#### PASSAGE PROVIDED ####
Page 1 of 1

Monitoring Engine Not Working on DR Server (ramdisk errors)

Posted: Wed Oct 16, 2024 11:50 am
by vornado
Hello all,

On our Nagios disaster recovery (DR) server, we normally keep the monitoring engine turned off (Admin | System Status, click icon to start or stop). This morning I updated the server to Nagios 2024R1.3 and thought it would be a good idea to check that Nagios was working properly. I checked the host and service status pages and found that the 'Last Checked' date was not updating.

Checking status with systemctl gives this:

Code: Select all

[root@C155MNAG02 ~]# systemctl status nagios
● nagios.service - Nagios Core 4.5.3
     Loaded: loaded (/usr/lib/systemd/system/nagios.service; disabled; preset: disabled)
     Active: active (running) since Wed 2024-10-16 12:26:48 EDT; 10min ago
       Docs: https://www.nagios.org/documentation
    Process: 6820 ExecStartPre=/usr/local/nagios/bin/nagios -v /usr/local/nagios/etc/nagios.cfg (code=exited, status=0/SUCCESS)
    Process: 6821 ExecStart=/usr/local/nagios/bin/nagios -d /usr/local/nagios/etc/nagios.cfg (code=exited, status=0/SUCCESS)
   Main PID: 6822 (nagios)
      Tasks: 6 (limit: 48799)
#### DATA SHOWN ####
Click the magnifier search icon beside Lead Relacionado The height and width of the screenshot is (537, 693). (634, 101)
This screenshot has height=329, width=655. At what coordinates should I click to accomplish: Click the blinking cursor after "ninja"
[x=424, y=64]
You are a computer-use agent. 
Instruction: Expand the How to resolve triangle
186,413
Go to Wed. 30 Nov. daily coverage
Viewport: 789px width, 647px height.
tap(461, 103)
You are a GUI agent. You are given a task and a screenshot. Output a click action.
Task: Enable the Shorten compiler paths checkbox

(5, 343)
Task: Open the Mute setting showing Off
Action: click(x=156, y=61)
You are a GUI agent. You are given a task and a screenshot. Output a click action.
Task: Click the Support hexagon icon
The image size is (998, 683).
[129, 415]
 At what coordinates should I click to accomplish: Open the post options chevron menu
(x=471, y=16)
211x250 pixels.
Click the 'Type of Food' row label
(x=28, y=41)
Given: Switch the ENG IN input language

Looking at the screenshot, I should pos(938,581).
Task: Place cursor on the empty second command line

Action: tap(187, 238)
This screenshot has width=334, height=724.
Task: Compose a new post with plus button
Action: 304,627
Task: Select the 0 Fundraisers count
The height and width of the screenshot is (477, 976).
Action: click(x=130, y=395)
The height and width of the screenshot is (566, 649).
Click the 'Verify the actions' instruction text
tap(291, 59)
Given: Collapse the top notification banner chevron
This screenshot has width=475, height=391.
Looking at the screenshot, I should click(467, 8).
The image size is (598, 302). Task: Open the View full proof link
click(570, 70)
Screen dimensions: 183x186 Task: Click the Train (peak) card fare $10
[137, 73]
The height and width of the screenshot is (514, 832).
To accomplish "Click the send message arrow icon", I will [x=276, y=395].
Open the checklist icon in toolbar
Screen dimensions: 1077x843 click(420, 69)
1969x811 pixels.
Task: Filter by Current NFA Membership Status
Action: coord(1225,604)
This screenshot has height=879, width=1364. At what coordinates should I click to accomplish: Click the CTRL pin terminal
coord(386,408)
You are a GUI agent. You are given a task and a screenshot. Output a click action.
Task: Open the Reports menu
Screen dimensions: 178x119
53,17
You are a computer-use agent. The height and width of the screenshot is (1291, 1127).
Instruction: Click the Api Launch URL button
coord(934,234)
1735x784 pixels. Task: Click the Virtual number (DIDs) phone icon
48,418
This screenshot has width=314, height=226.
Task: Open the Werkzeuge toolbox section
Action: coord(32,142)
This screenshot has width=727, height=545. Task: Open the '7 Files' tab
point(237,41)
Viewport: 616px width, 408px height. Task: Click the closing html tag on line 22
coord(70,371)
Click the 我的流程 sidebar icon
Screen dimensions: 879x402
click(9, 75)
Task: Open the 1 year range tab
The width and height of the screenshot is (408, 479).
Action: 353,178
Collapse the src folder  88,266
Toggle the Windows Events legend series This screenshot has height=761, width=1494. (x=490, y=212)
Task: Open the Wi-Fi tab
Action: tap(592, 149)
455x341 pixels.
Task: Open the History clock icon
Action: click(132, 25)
####
§ GOALS
1/ Based on the Nagios thread, state whether each statement agrees with it. Answer yes or no for each, and quote the deciding words. (a) The monitoring engine on the DR server is normally kept running. (b) The server was updated to Nagios 2024R1.3. (c) The 'Last Checked' date was updating as expected.
2/ Take the rows from the first one through the line containing "tap(461, 103)" and write them out again with "screenshot" swapped for "capture". Leave everything else unchanged.

§ IN RESPONSE
1/
(a) No: "we normally keep the monitoring engine turned off"
(b) Yes: "I updated the server to Nagios 2024R1.3"
(c) No: "found that the 'Last Checked' date was not updating"

2/
Click the magnifier search icon beside Lead Relacionado The height and width of the capture is (537, 693). (634, 101)
This capture has height=329, width=655. At what coordinates should I click to accomplish: Click the blinking cursor after "ninja"
[x=424, y=64]
You are a computer-use agent. 
Instruction: Expand the How to resolve triangle
186,413
Go to Wed. 30 Nov. daily coverage
Viewport: 789px width, 647px height.
tap(461, 103)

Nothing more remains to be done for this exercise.